Guarantees of free speech are generally respected, and the media operate without constraint. Some laws barring defamation of state institutions remain on the books. The print media are dominated by two right-leaning companies, but the television market is considered highly diverse. A freedom of information law enacted in 2008 was praised by civil society groups. There are no government restrictions on the internet.
The constitution provides for freedom of religion, and the government generally upholds this right in practice. The government does not restrict academic freedom.
The right to assemble peacefully is largely respected, and the constitution guarantees the right of association and collective bargaining, which the government has also upheld. Despite laws protecting worker and union rights, antiunion practices by private employers are reportedly common.
The constitution provides for an independent judiciary, and the courts are generally free from political interference. The right to legal counsel is constitutionally guaranteed, but indigent defendants have not always received effective representation. Chilean courts have convicted several former military officers of committing heinous crimes during military rule. In September 2009, arrest warrants were issued for 129 former security officials tied to disappearances and killings from that period.
The government has developed effective mechanisms to investigate and punish police abuse and corruption. Chile’s prisons are overcrowded, and inmates suffer from physical abuse as well as substandard medical and food services.
Indigenous groups comprise approximately 5 percent of Chile’s population. While they still experience societal discrimination, indigenous poverty levels are declining, aided by government scholarships and land transfers.However, violence and land seizures increased in 2009 due to frustration among indigenous groups over the pace of the government’s land return program.

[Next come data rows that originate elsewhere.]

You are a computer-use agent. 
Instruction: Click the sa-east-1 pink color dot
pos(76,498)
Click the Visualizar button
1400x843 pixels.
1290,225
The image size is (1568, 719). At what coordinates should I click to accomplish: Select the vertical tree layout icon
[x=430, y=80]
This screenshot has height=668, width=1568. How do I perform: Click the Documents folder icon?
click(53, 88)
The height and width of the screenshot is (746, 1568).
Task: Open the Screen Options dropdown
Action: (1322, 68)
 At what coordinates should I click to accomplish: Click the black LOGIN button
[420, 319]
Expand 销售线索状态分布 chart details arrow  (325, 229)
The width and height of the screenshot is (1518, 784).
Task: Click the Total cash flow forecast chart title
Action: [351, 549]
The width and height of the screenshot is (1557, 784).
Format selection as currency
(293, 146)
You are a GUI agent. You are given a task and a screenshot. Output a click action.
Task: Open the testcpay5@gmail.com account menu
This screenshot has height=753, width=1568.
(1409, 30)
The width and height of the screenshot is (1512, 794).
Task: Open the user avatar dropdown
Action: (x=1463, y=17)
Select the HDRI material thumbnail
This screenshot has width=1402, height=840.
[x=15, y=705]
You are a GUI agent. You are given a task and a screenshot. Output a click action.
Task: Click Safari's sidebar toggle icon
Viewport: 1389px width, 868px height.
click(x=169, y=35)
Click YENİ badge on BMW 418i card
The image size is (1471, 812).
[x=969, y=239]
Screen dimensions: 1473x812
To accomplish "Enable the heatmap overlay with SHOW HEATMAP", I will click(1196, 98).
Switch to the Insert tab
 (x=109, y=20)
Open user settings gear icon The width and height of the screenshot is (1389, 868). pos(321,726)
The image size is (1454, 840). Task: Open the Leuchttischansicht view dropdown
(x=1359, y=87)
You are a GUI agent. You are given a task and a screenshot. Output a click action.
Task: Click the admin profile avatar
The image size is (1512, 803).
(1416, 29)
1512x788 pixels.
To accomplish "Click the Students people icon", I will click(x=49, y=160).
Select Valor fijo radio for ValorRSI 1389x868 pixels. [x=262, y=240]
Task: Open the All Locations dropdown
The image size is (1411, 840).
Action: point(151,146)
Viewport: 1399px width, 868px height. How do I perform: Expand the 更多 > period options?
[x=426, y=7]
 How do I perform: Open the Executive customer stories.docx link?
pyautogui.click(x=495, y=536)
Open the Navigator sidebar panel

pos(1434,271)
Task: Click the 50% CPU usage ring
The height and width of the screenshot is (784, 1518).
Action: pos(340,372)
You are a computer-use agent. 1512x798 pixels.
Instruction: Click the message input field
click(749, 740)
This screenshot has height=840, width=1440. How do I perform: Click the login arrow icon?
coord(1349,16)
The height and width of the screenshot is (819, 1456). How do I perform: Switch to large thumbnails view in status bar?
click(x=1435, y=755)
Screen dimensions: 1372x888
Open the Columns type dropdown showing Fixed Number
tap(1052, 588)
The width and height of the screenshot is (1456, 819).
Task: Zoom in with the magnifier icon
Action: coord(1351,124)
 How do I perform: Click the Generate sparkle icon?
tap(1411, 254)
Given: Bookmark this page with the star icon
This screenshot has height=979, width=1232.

Violence against women and children remains a problem, though gender discrimination is on the decline. In 2004, Congress passed a law that legalized divorce; Chile had been one of only a handful of countries in the world to prohibit divorce. President Michelle Bachelet made great strides to reduce gender discrimination. She initially fulfilled a campaign promise by appointing women to half of the positions in her cabinet, and in 2006 she helped enact a new public-sector labor code that removed job candidates’ gender from applications and mandated job training during regular working hours. A breastfeeding law passed in 2007 expanded the rights of women to nurse their infants during working hours, and pension reforms in 2008 provided a range of benefits for female homemakers, particularly those with low incomes. While a quota law to promote political participation by women is still pending, Congress passed a law in May 2009 that aimed to eliminate the pay gap between men and women performing the same work.